> _Assigned task_
Where a line of the records contains the word "link", show that line.

(Input material begins)

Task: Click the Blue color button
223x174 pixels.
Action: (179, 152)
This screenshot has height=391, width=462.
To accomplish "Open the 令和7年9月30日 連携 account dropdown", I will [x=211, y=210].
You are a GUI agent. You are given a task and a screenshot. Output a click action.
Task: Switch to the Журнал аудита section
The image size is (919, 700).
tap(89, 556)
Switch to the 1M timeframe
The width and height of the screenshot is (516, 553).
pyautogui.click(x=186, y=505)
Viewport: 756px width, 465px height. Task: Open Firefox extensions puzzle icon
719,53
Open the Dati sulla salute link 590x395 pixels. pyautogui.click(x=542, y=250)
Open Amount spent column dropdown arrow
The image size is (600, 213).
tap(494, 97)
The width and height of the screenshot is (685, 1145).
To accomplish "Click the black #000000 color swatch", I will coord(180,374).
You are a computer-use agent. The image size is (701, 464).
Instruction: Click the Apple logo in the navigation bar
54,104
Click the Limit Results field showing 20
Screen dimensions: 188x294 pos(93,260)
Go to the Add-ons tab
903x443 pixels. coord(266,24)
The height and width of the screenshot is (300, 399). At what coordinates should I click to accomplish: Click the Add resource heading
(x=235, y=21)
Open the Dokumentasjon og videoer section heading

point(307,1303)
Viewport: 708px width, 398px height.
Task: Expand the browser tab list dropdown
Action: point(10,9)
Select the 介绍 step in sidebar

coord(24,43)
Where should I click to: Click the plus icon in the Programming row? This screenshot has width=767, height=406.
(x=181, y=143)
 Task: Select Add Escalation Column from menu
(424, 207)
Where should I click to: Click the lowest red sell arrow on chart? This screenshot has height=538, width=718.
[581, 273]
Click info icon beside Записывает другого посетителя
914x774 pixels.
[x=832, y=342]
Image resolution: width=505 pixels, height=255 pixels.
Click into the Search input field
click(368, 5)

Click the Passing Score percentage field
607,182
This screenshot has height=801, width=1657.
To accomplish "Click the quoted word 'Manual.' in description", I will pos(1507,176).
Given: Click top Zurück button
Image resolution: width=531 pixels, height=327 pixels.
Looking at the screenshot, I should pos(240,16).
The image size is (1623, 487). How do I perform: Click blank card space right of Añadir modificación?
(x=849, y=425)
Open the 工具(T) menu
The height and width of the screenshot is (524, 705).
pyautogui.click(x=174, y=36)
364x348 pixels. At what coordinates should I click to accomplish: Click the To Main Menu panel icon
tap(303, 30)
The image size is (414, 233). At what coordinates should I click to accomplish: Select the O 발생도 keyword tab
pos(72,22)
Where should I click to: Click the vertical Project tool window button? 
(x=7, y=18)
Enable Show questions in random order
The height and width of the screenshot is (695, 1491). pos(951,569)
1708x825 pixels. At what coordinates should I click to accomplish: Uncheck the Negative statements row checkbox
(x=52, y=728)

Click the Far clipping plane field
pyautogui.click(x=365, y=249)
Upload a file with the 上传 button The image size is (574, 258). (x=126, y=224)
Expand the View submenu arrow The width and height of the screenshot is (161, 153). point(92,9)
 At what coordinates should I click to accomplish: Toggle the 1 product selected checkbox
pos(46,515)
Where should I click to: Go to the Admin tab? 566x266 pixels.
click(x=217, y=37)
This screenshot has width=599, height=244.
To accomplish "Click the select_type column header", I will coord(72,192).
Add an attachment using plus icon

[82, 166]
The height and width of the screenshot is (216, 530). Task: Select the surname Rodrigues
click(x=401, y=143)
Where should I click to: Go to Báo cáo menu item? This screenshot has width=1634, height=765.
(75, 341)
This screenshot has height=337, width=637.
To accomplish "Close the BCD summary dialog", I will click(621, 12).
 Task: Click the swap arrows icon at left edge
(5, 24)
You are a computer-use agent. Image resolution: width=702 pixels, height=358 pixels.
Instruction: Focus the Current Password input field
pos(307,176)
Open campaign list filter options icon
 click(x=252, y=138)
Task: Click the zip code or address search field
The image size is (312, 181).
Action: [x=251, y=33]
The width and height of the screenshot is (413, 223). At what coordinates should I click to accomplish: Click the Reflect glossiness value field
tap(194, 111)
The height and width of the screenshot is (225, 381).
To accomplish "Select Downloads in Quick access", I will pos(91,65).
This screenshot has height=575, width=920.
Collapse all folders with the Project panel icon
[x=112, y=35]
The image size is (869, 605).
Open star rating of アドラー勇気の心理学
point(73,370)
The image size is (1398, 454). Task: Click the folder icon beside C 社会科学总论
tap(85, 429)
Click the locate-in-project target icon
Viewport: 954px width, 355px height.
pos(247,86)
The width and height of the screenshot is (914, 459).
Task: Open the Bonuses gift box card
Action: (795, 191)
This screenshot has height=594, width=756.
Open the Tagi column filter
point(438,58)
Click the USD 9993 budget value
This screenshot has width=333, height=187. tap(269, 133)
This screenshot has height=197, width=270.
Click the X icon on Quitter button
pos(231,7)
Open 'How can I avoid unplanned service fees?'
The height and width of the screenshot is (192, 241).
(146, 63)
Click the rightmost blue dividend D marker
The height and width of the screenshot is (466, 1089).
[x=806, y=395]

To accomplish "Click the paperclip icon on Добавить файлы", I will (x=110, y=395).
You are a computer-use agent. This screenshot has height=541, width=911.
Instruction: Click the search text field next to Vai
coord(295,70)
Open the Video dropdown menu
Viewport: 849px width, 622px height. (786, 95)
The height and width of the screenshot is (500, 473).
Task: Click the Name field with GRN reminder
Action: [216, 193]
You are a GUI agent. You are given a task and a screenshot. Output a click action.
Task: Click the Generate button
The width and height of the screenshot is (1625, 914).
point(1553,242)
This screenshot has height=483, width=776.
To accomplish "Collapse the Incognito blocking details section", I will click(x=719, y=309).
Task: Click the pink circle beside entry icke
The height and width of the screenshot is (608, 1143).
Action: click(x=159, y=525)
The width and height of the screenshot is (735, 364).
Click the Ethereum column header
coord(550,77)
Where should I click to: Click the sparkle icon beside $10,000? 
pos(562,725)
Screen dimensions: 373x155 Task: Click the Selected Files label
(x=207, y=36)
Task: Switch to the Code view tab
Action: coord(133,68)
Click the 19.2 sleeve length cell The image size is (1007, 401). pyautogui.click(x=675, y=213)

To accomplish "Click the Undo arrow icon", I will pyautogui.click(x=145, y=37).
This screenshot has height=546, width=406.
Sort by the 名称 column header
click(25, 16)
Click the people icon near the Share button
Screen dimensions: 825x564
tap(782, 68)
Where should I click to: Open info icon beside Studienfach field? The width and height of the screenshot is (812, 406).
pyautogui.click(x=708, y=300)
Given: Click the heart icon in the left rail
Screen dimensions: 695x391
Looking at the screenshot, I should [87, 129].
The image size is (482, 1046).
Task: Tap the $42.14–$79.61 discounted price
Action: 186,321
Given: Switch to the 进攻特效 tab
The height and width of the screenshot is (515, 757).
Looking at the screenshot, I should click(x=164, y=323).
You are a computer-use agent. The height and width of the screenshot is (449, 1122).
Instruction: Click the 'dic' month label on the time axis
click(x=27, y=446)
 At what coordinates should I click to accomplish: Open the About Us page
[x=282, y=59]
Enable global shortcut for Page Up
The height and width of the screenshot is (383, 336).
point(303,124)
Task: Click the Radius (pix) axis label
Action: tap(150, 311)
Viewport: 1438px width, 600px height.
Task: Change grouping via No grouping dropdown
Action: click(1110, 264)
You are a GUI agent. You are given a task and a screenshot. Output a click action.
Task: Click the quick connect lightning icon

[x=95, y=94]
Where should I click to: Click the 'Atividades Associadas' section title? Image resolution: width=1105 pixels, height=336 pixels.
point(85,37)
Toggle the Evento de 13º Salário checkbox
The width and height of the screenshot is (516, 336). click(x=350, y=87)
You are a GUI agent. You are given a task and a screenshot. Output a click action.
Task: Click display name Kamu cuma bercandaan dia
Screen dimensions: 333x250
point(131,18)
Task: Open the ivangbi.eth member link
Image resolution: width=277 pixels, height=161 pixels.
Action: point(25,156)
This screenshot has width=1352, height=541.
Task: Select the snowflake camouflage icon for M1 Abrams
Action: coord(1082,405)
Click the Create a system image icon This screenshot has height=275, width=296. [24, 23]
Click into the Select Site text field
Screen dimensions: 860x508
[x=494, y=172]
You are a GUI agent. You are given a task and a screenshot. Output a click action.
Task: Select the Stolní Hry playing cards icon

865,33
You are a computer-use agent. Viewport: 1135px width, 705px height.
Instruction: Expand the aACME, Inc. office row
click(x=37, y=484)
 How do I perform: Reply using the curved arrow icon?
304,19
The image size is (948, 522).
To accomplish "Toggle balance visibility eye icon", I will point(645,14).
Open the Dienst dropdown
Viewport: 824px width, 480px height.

(Input material ends)

> _Written answer_
Open the Dati sulla salute link 590x395 pixels. pyautogui.click(x=542, y=250)
Task: Open the ivangbi.eth member link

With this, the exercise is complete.